Ph.D. Student in Religion (New Testament)
Baylor University
Spencer Danley is a Ph.D. student in Religion at Baylor University. His research interests include textual criticism and the Gospels. He received an MTS from Emory University in 2024 and a BS from Clemson University in 2021.
Thursday, May 28 | 3:10-3:45 | Main Room
Viewing the ECM text of Acts Through the Lens of theTextual Commentary on the Greek New Testament Tradition
As with its predecessors, Hugh Houghton’s recently published Textual Commentary on the Greek New Testament aims to “focus on the most important variants for translation and exegesis” (32*). For Acts (along with Mark, the Catholic Epistles, and Revelation), the commentary focuses on the reconstructed “initial text” of the Editio Critica Maior (ECM), which is now published as part of the sixth edition of the UBS Greek text.
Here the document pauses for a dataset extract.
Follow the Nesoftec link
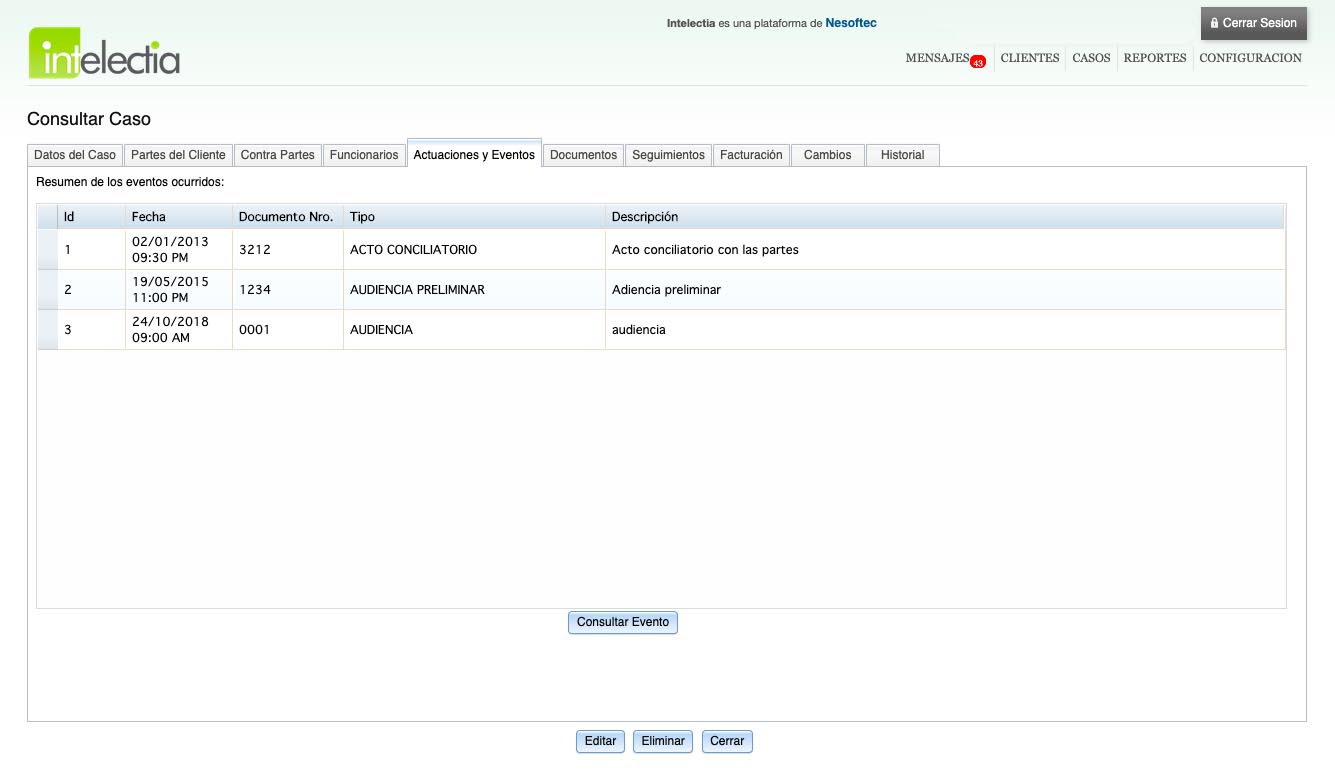Viewport: 1335px width, 779px height. [850, 23]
The ECM text of Acts differs from the UBS5 in fifty-two passages (with an additional 155 variant units designated as “split readings”). Houghton’s new Textual Commentary, however, discusses only twelve of these fifty-two variants. One could account for these omissions by arguing that the other forty changes are not important for “translation and exegesis.” After all, Houghton and the committee omit from Metzger’s second edition nearly 300 variant units in Acts 1-14 alone, presumably based in part on the conclusion that they were not important for interpretation. Houghton’s Textual Commentary, however, also retains/adds variants that do not appear to be consequential for translation and/or exegesis (e.g. Acts 2:31 on pg. 283).
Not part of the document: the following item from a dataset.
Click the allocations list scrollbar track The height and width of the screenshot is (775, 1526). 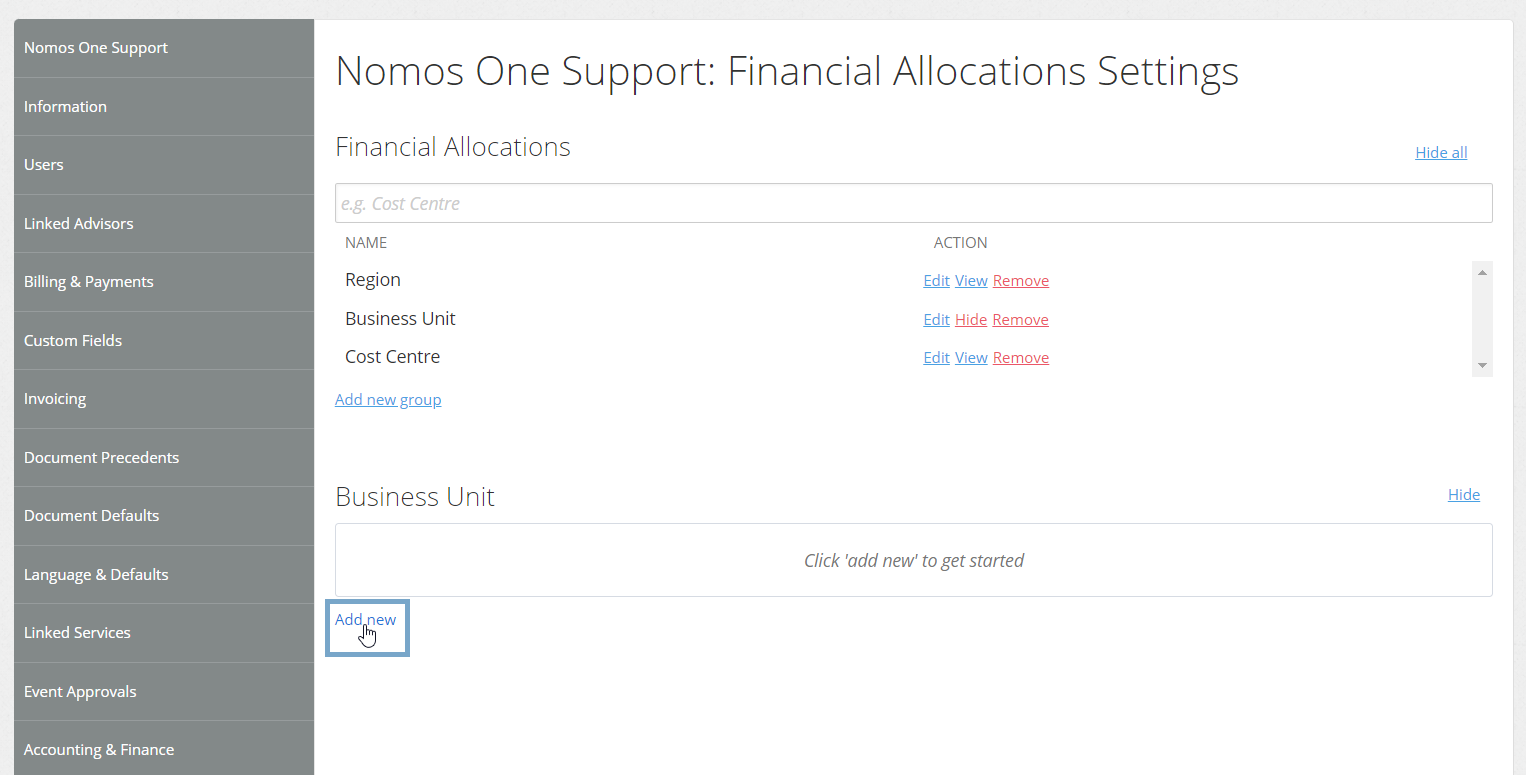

Klaus Wachtel’s ECM Textual Commentary is not readily accessible (by cost and distribution) to many of those who teach (or preach) the book of Acts. Thus, in our opinion, the readership of Houghton’s Textual Commentary would have been better served if the rationale for the other forty changes had been discussed in this more readily available format, especially in instances where the UBS6 committee apparently disagrees with the ECM’s proposed reading (e.g. Acts 13:33 on pg. 32*). In this paper, we examine some of the more significant changes in the ECM of Acts for translation and interpretation through the lens of the Textual Commentary tradition.